Pourtant au fil du temps, ma perception de ces personnes s’affina, se transforma.
Peu à peu, j’entrevis en Lafayette quelque chose comme une certaine crainte, ou même une souffrance, qui semblait être la réelle motivation à ses ébats aussi multiples que fréquents.
Mais le changement le plus important que je pu observer concernait bel et bien le capitaine Twain. Lui, d’habitude si dévoué à son poste et disponible à toute heure, n’était plus que l’ombre de lui-même, constamment enfermé dans sa cabine, entretenant de plus en plus de secrets autour de ses activités diurnes comme nocturnes.

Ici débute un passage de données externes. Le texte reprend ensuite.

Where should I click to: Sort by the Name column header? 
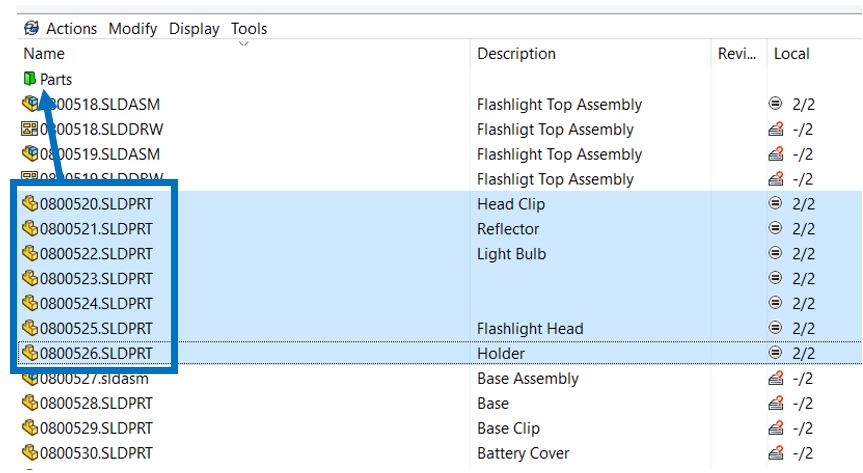(44, 54)
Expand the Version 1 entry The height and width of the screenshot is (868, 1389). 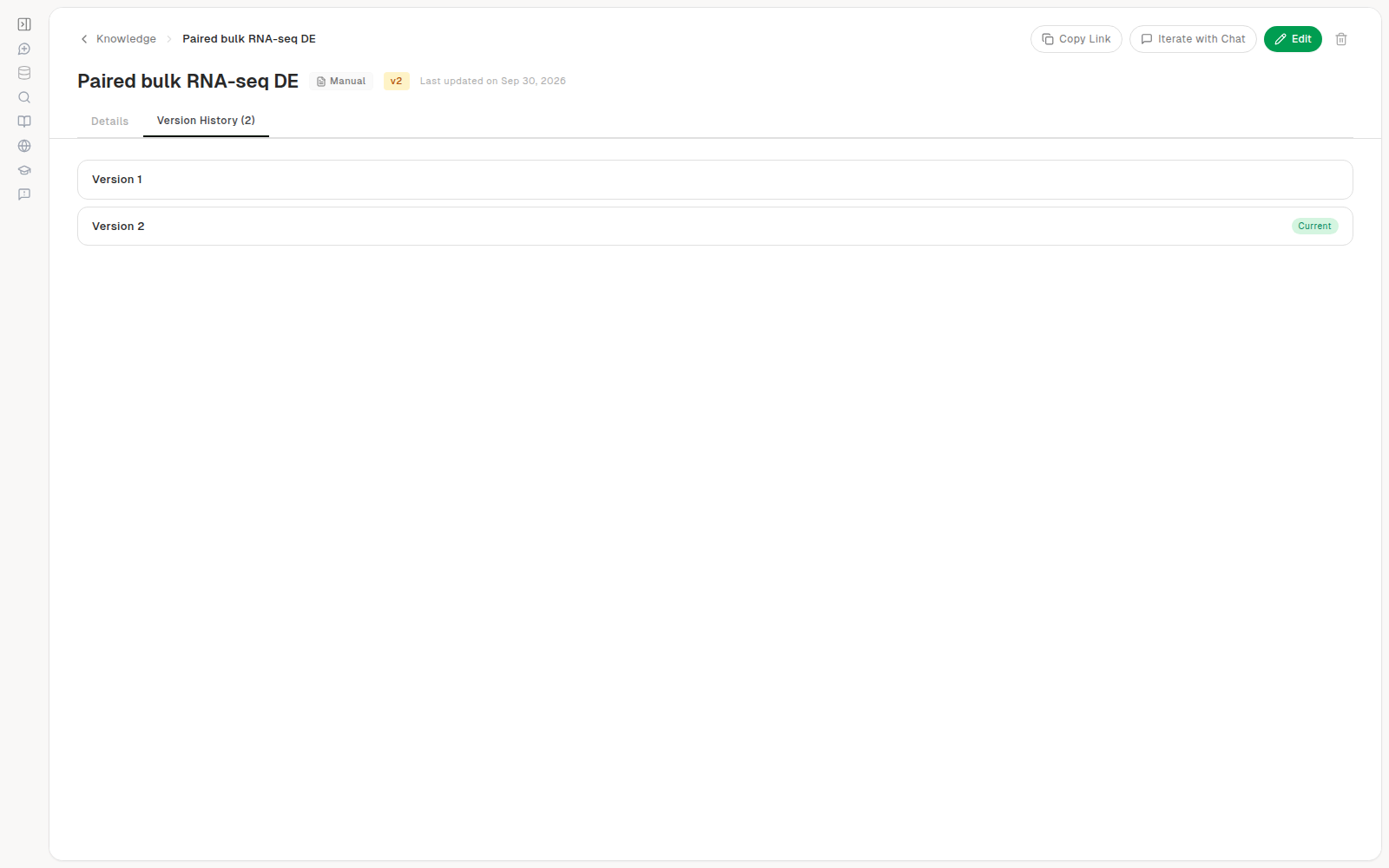click(715, 180)
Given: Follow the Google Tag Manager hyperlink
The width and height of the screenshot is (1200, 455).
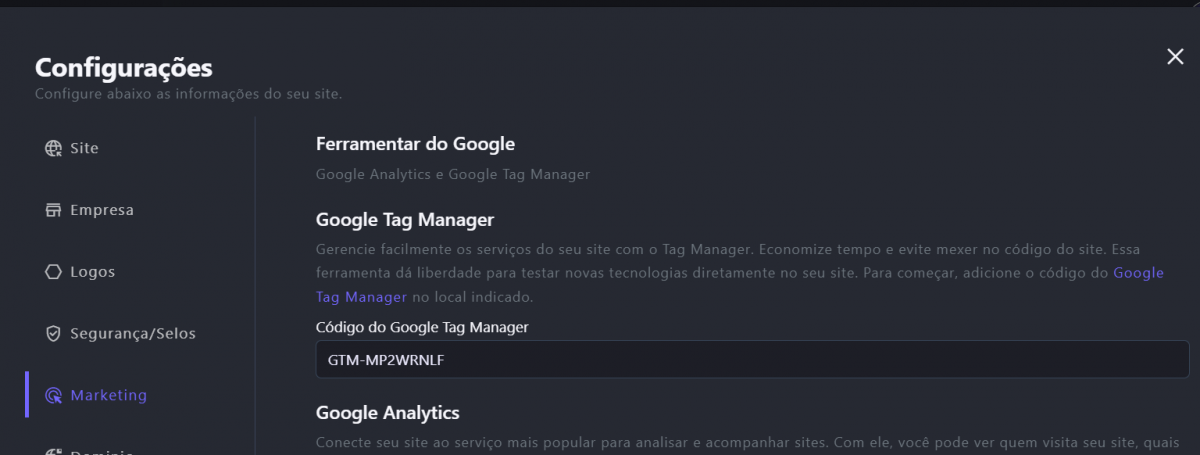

Etait-ce dû au fait qu’il se remit à écrire ?
Et d’ailleurs, à qui adressait-il ses mots alors qu’il ne se donnait même plus la peine de rendre visite à sa pauvre épouse ?
Devrait-on croire ces rumeurs rapportant qu’il cachait une femme dans sa cabine ? Ces rumeurs dont les plus folles affirmaient que la femme en question fut dotée d’une queue de poisson en lieu et place d’une paire de jambes ?
Je ne suis pas homme à croire en ces balivernes de sirènes et autres mythes abracadabrant, et pourtant tant de légendes planent au-dessus des eaux noires et profondes de ce fleuve mystérieux que j’avoue être troublé par ces faits étranges et mystiques.
Vous doutez de mes dires ?
Si je ne puis vous convaincre par mes mots, plongez-vous dans les nombreuses pages que Mark Siegel rapporta de ce long voyage, et si vous ne succombez pas au chant des sirènes, vous serez sans aucun doute envoutés par son récit empreint d’émotions et de sentiments où la raison laisse place à la passion, enchantés par ses superbes dessins à la mine de plomb au charme profond et à la sensualité enivrante…
Sailor Twain, la Sirène dans l’Hudson, de Mark Siegel (ed. Gallimard).
De même, je ne suis pas femme à croire en ces chimères mais ce que tu en dit, très cher, est bien tentant !! 😀
Oh oui, un bien beau bouquin, je suis sûr que tu vas adorer… fonce !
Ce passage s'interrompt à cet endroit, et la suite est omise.